Of the lines below, write out exactly those from the line with "1F有窗套房出租，通風良好 (125, 1444)" through the line with "Join Newsletter (237, 1567)", both included, and skip the rest.

★ ★ ★ ★ ★

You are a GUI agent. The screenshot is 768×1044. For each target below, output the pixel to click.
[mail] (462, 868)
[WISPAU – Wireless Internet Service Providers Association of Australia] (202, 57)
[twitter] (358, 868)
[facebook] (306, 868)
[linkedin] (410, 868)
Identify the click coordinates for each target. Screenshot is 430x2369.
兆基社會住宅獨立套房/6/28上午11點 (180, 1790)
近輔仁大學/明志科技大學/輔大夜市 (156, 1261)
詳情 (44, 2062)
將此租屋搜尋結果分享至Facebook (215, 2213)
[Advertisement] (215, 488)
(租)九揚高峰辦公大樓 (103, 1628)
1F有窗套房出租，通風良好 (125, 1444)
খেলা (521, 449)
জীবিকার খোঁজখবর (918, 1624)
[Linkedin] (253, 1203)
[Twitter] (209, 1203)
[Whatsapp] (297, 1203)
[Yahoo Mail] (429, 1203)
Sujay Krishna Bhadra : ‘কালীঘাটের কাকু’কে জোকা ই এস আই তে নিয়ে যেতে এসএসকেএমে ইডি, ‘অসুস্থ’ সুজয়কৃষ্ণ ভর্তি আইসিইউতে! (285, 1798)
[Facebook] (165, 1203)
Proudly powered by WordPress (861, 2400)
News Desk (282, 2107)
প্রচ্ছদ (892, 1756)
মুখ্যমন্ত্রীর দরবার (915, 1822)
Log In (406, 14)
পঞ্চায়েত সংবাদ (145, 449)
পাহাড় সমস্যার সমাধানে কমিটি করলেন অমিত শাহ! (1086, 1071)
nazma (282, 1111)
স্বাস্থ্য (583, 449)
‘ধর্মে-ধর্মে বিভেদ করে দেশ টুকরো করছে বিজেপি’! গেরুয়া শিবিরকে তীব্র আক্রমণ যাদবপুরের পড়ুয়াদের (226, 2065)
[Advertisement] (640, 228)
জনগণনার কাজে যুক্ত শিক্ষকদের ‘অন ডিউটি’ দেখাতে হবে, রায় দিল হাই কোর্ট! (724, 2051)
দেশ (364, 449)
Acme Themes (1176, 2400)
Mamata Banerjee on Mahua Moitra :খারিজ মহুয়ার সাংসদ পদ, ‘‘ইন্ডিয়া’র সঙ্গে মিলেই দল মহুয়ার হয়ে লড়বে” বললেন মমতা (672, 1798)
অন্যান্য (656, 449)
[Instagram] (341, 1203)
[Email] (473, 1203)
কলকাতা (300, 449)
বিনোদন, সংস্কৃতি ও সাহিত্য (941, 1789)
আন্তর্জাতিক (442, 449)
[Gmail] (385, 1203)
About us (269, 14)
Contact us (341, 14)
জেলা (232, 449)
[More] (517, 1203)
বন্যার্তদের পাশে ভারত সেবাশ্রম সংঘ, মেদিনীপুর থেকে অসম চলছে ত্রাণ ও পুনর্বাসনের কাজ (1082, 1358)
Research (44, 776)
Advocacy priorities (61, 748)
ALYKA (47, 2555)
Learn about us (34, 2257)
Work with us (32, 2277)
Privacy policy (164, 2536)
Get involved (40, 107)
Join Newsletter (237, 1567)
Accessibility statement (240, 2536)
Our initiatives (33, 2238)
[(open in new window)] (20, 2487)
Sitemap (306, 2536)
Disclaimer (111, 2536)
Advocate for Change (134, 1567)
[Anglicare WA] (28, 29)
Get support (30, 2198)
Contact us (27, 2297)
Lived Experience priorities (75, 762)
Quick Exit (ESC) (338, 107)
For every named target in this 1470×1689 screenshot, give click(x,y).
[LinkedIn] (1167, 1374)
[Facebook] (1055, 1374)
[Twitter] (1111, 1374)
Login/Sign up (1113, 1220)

★ ★ ★ ★ ★

» **Exercise solution**:
1F有窗套房出租，通風良好 (125, 1444)
খেলা (521, 449)
জীবিকার খোঁজখবর (918, 1624)
[Linkedin] (253, 1203)
[Twitter] (209, 1203)
[Whatsapp] (297, 1203)
[Yahoo Mail] (429, 1203)
Sujay Krishna Bhadra : ‘কালীঘাটের কাকু’কে জোকা ই এস আই তে নিয়ে যেতে এসএসকেএমে ইডি, ‘অসুস্থ’ সুজয়কৃষ্ণ ভর্তি আইসিইউতে! (285, 1798)
[Facebook] (165, 1203)
Proudly powered by WordPress (861, 2400)
News Desk (282, 2107)
প্রচ্ছদ (892, 1756)
মুখ্যমন্ত্রীর দরবার (915, 1822)
Log In (406, 14)
পঞ্চায়েত সংবাদ (145, 449)
পাহাড় সমস্যার সমাধানে কমিটি করলেন অমিত শাহ! (1086, 1071)
nazma (282, 1111)
স্বাস্থ্য (583, 449)
‘ধর্মে-ধর্মে বিভেদ করে দেশ টুকরো করছে বিজেপি’! গেরুয়া শিবিরকে তীব্র আক্রমণ যাদবপুরের পড়ুয়াদের (226, 2065)
[Advertisement] (640, 228)
জনগণনার কাজে যুক্ত শিক্ষকদের ‘অন ডিউটি’ দেখাতে হবে, রায় দিল হাই কোর্ট! (724, 2051)
দেশ (364, 449)
Acme Themes (1176, 2400)
Mamata Banerjee on Mahua Moitra :খারিজ মহুয়ার সাংসদ পদ, ‘‘ইন্ডিয়া’র সঙ্গে মিলেই দল মহুয়ার হয়ে লড়বে” বললেন মমতা (672, 1798)
অন্যান্য (656, 449)
[Instagram] (341, 1203)
[Email] (473, 1203)
কলকাতা (300, 449)
বিনোদন, সংস্কৃতি ও সাহিত্য (941, 1789)
আন্তর্জাতিক (442, 449)
[Gmail] (385, 1203)
About us (269, 14)
Contact us (341, 14)
জেলা (232, 449)
[More] (517, 1203)
বন্যার্তদের পাশে ভারত সেবাশ্রম সংঘ, মেদিনীপুর থেকে অসম চলছে ত্রাণ ও পুনর্বাসনের কাজ (1082, 1358)
Research (44, 776)
Advocacy priorities (61, 748)
ALYKA (47, 2555)
Learn about us (34, 2257)
Work with us (32, 2277)
Privacy policy (164, 2536)
Get involved (40, 107)
Join Newsletter (237, 1567)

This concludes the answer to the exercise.